** Task goal **
Repeat precisely the span of lines below that opens with the line containing "Click the tallest bar at 9ms" and closes with the line containing "Given: Select the", both included.

[Stored dataset items]

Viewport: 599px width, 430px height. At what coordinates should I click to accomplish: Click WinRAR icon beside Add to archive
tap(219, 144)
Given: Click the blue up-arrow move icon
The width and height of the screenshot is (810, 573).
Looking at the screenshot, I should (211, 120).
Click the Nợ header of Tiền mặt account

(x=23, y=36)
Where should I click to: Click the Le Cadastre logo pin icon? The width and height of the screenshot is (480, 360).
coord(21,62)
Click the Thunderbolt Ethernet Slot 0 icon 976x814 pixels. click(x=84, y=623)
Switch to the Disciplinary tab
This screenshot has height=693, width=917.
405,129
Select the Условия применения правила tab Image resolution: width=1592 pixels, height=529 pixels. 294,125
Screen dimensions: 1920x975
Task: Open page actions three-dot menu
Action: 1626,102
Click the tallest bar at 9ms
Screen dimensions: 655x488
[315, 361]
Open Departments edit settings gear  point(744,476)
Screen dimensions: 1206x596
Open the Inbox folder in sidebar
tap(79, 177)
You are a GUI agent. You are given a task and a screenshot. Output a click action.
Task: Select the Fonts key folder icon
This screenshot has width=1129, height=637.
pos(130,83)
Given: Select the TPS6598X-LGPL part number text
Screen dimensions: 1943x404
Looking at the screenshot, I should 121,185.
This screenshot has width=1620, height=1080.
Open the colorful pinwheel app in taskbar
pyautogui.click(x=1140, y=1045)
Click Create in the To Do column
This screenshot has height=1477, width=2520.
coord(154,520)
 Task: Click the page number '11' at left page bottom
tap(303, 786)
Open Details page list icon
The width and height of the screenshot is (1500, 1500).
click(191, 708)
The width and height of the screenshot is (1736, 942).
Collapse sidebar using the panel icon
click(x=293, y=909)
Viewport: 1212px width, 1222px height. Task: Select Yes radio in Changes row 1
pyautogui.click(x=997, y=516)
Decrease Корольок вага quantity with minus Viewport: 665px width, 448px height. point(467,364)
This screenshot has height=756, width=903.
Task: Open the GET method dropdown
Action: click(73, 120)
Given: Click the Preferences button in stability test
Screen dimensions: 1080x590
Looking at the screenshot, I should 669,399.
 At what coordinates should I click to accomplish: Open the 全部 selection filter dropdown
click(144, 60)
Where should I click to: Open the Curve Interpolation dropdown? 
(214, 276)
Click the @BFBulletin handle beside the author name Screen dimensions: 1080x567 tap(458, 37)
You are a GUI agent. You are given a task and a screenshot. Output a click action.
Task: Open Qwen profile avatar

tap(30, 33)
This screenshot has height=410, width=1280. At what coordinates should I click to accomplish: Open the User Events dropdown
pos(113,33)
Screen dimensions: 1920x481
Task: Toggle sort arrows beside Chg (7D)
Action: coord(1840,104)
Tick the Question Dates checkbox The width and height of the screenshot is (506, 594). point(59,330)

** Expected output **
Click the tallest bar at 9ms
Screen dimensions: 655x488
[315, 361]
Open Departments edit settings gear  point(744,476)
Screen dimensions: 1206x596
Open the Inbox folder in sidebar
tap(79, 177)
You are a GUI agent. You are given a task and a screenshot. Output a click action.
Task: Select the Fonts key folder icon
This screenshot has width=1129, height=637.
pos(130,83)
Given: Select the TPS6598X-LGPL part number text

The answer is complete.